La figlia comunista
DI MICHELE SERRA
Fa sorridere e fa riflettere la storia della figlia “ribelle” di Elon Musk, la diciannovenne transgender Vivian, che il padre definisce “comunista” perché ha rotto i rapporti con lui. Il colmo è che il “comunismo” della ragazza, secondo Musk, sarebbe il frutto avvelenato dalla “educazione marxista” ricevuta in una scuola privata americana per ricchi rampolli: notoriamente covi di estrema sinistra.

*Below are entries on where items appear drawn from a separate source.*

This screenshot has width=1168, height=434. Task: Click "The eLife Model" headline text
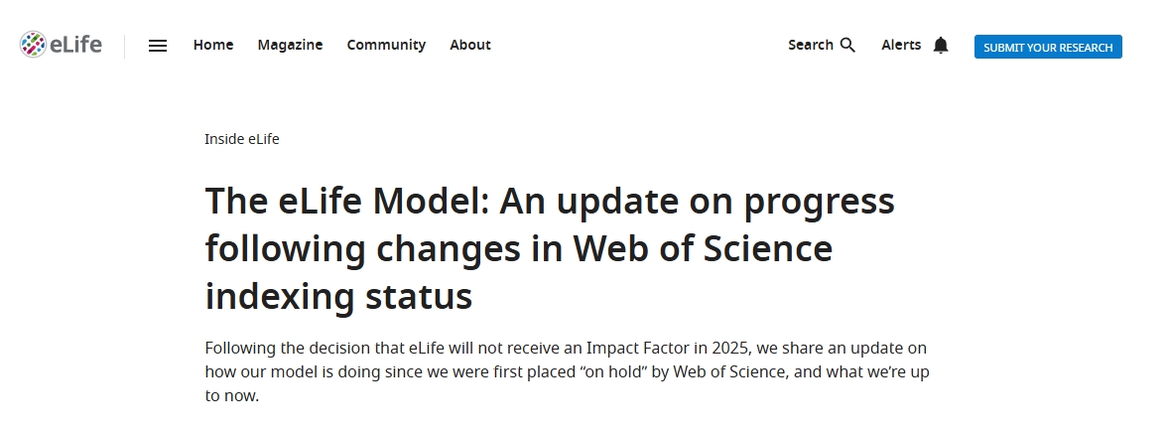pyautogui.click(x=346, y=201)

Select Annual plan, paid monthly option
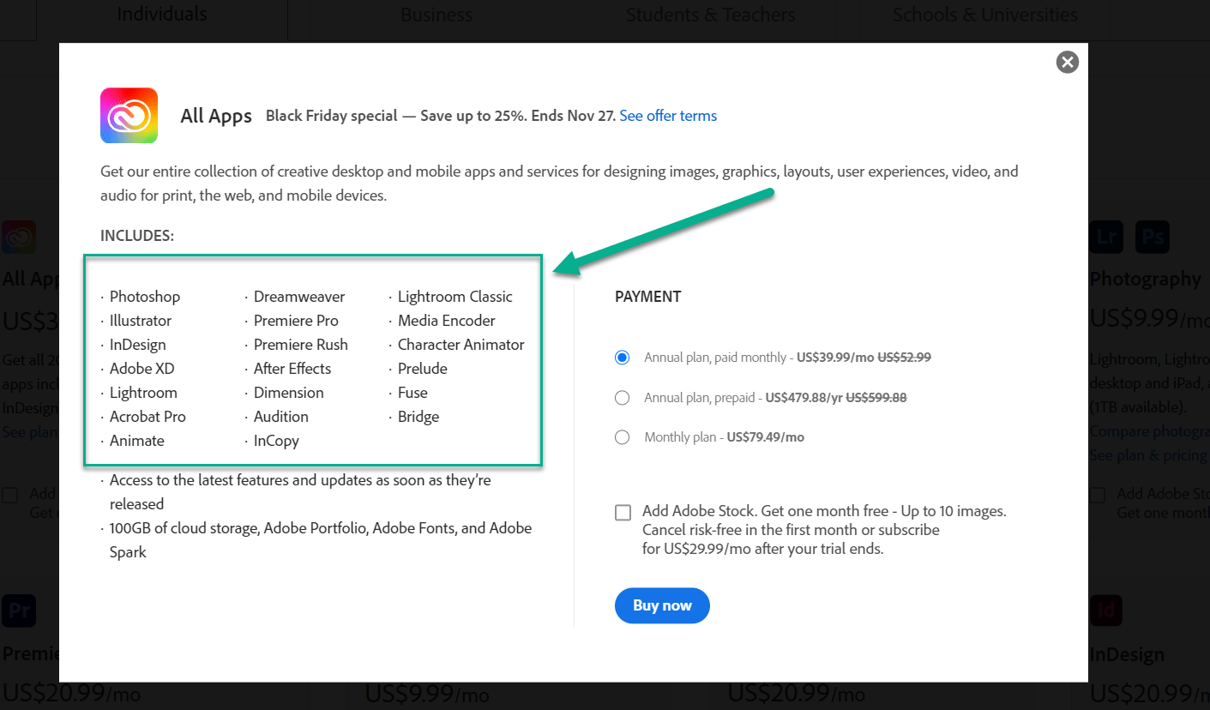(623, 358)
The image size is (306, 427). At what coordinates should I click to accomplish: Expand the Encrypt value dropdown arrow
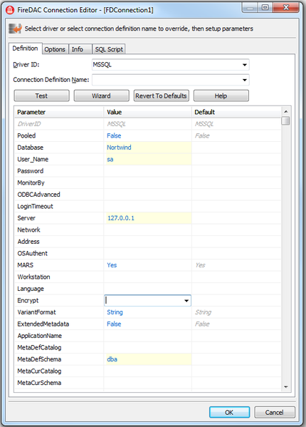click(x=186, y=301)
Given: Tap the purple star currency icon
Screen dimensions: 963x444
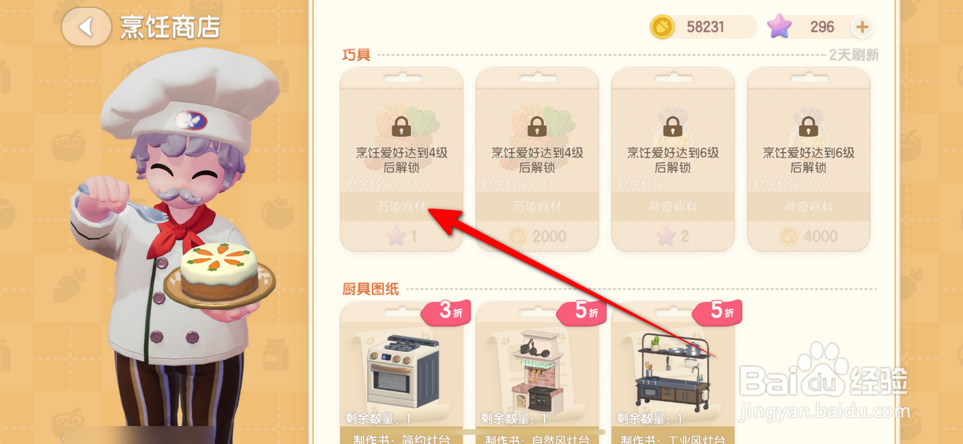Looking at the screenshot, I should coord(779,27).
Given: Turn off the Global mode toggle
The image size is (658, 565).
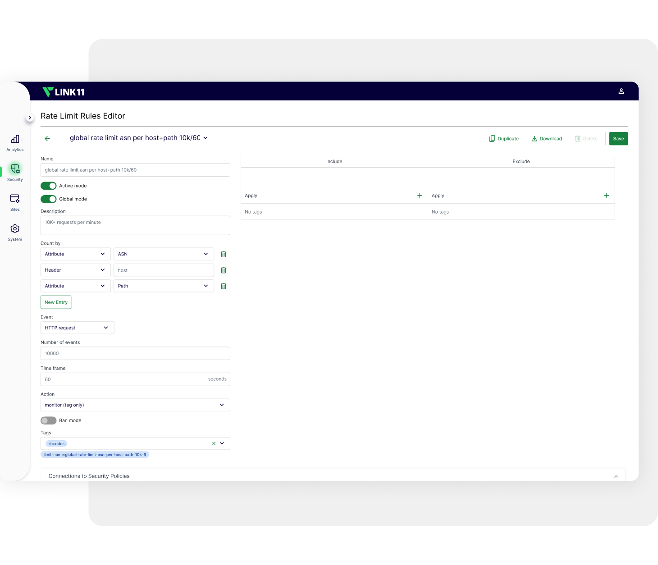Looking at the screenshot, I should 49,199.
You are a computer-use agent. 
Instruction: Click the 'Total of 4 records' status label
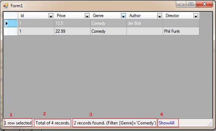[x=53, y=123]
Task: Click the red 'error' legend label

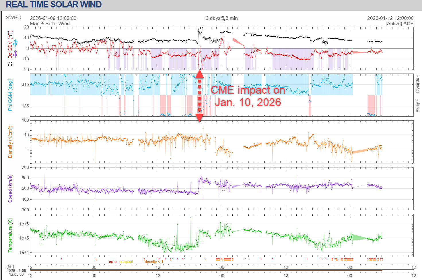Action: (x=113, y=262)
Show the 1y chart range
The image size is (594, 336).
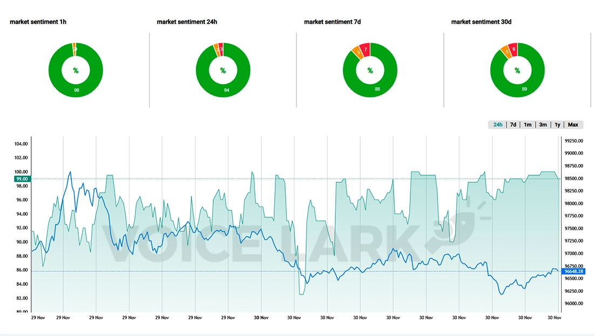click(557, 125)
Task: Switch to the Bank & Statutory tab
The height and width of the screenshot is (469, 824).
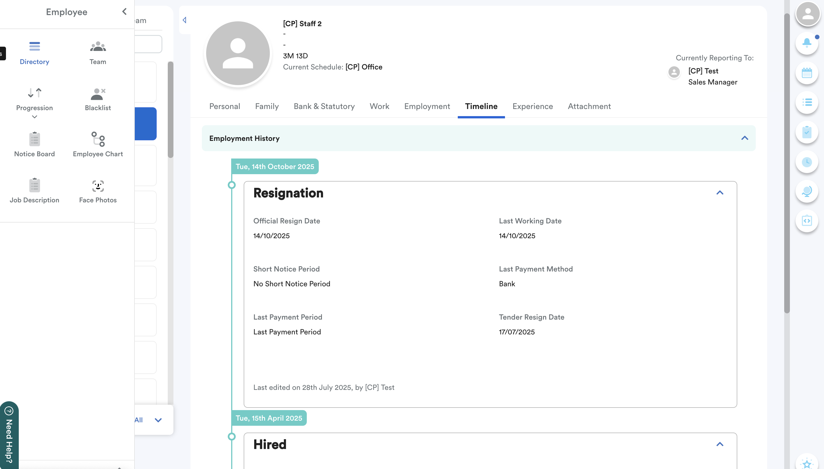Action: click(324, 106)
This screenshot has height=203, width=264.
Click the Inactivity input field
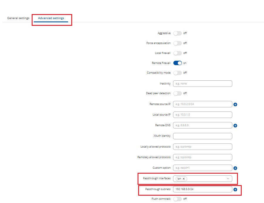(202, 84)
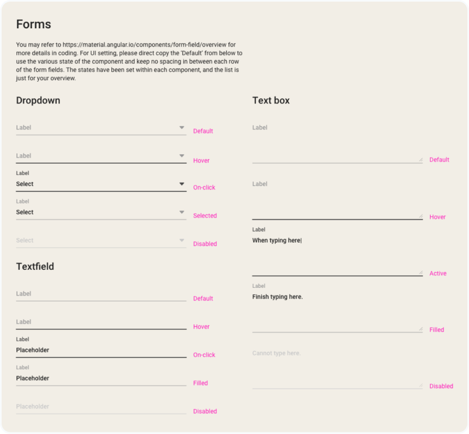This screenshot has width=469, height=434.
Task: Expand the Selected-state dropdown using its arrow
Action: [182, 213]
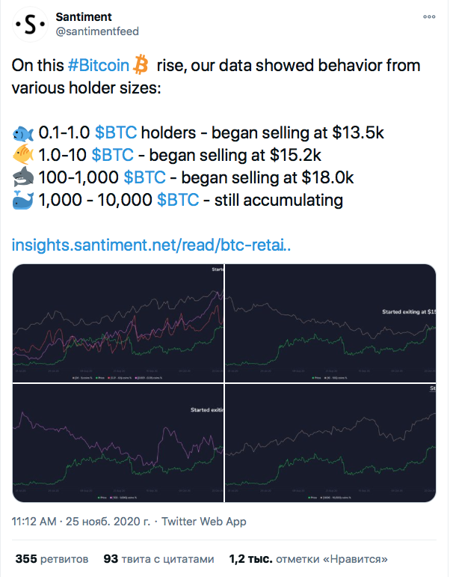Viewport: 450px width, 577px height.
Task: View the 1,2 тыс. отметки «Нравится» list
Action: [308, 559]
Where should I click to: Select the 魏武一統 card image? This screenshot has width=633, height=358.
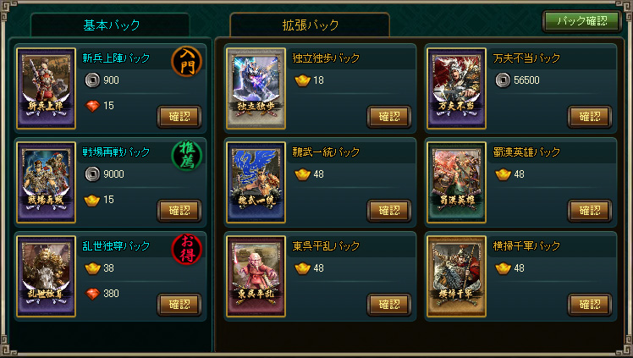pos(256,183)
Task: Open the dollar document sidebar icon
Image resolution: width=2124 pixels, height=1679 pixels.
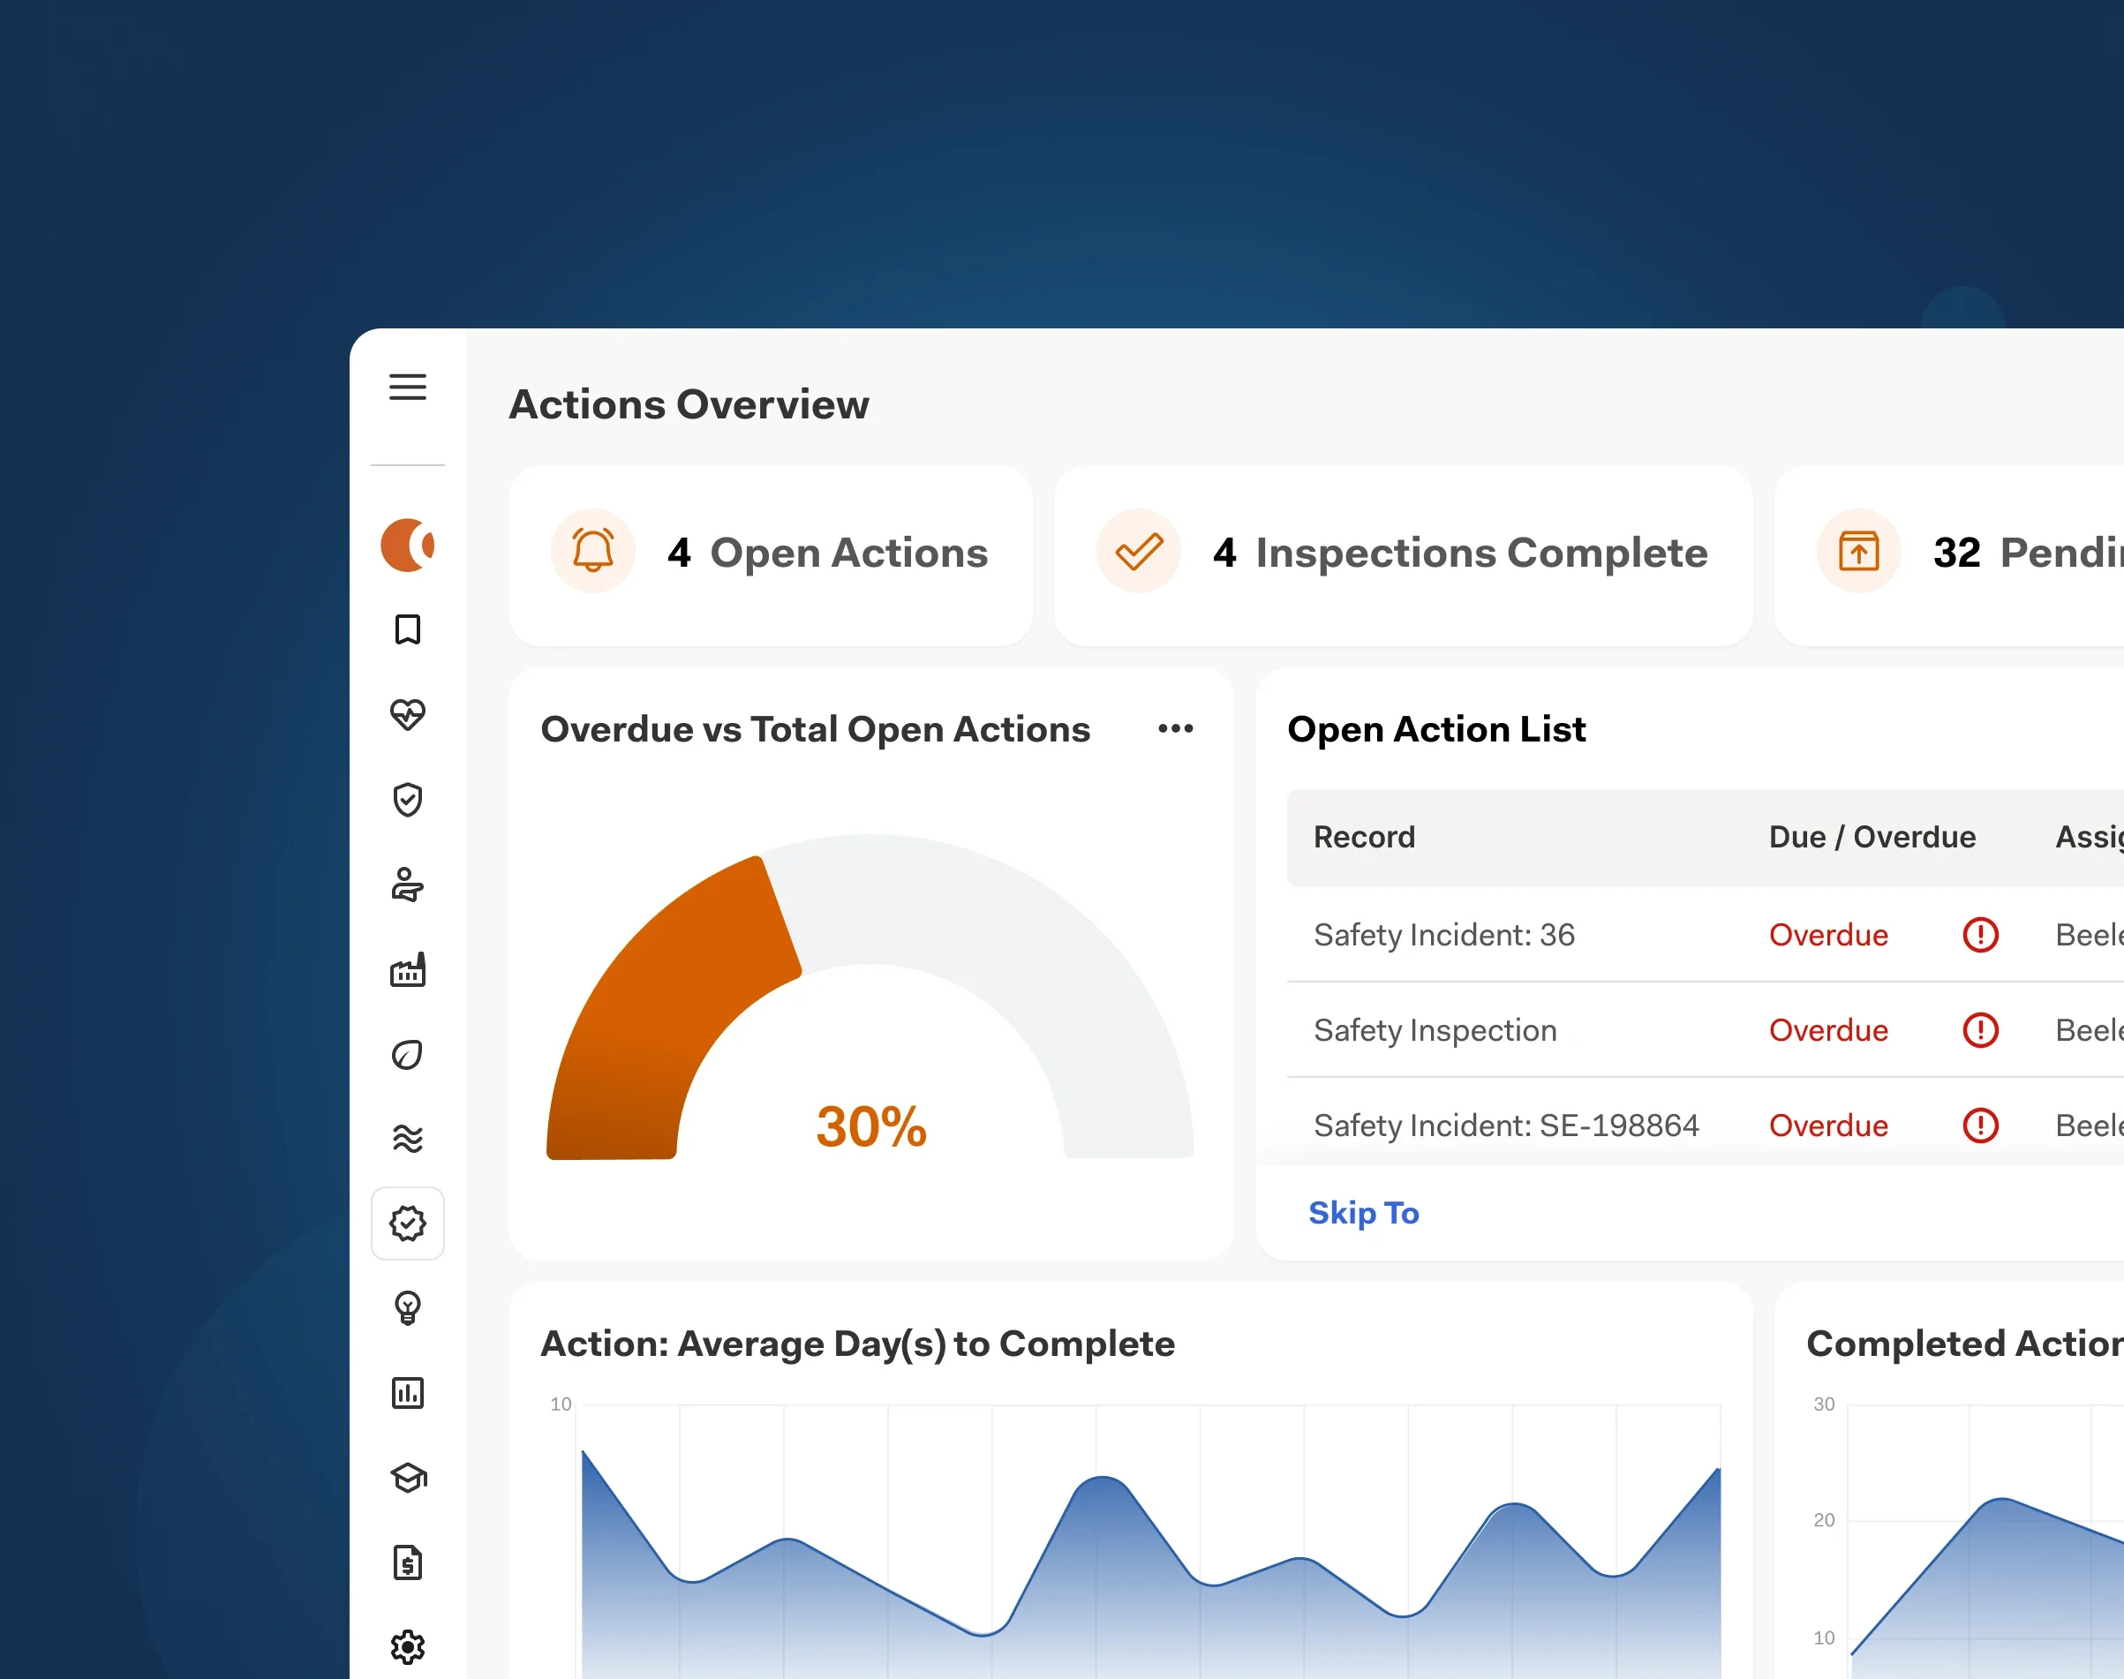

È una storia privata, ovviamente decifrabile soltanto dai suoi protagonisti, e chissà che anche loro, in quel delicato groviglio che è il rapporto genitori/figli, non abbiano difficoltà a capire che cosa è accaduto veramente. Ma che nel 2023, per definire una figlia che ripudia il cognome e il potere del padre, uno degli uomini più ricchi della Terra non trovi altra spiegazione che definirla “comunista”, è quasi da non credere. Un anacronismo che ricade per intero sull’incapacità di intendere e di capire altri modi e altri mondi: come se il capitalismo riuscisse a concepire solamente se stesso, e tutto ciò che gli è alieno (tante cose, per fortuna) fosse esorcizzabile come “comunismo”, quasi trentacinque anni dopo la caduta del Muro.
L’uomo che vuole trasmigrare su Marte si ritrova, a un palmo di distanza, qualcosa che non capisce, non possiede, non domina. È la stessa, antica storia di Pietro Bernardone, mercante in Assisi, e di Francesco, che diede pubblico scandalo ripudiando il ricco padre. Probabile che il francescanesimo, ai Bernardone del Duecento, sembrò tal quale il comunismo ai Musk del Duemila: un nemico incomprensibile, al quale attribuire ogni colpa pur di non farsi mezza domanda.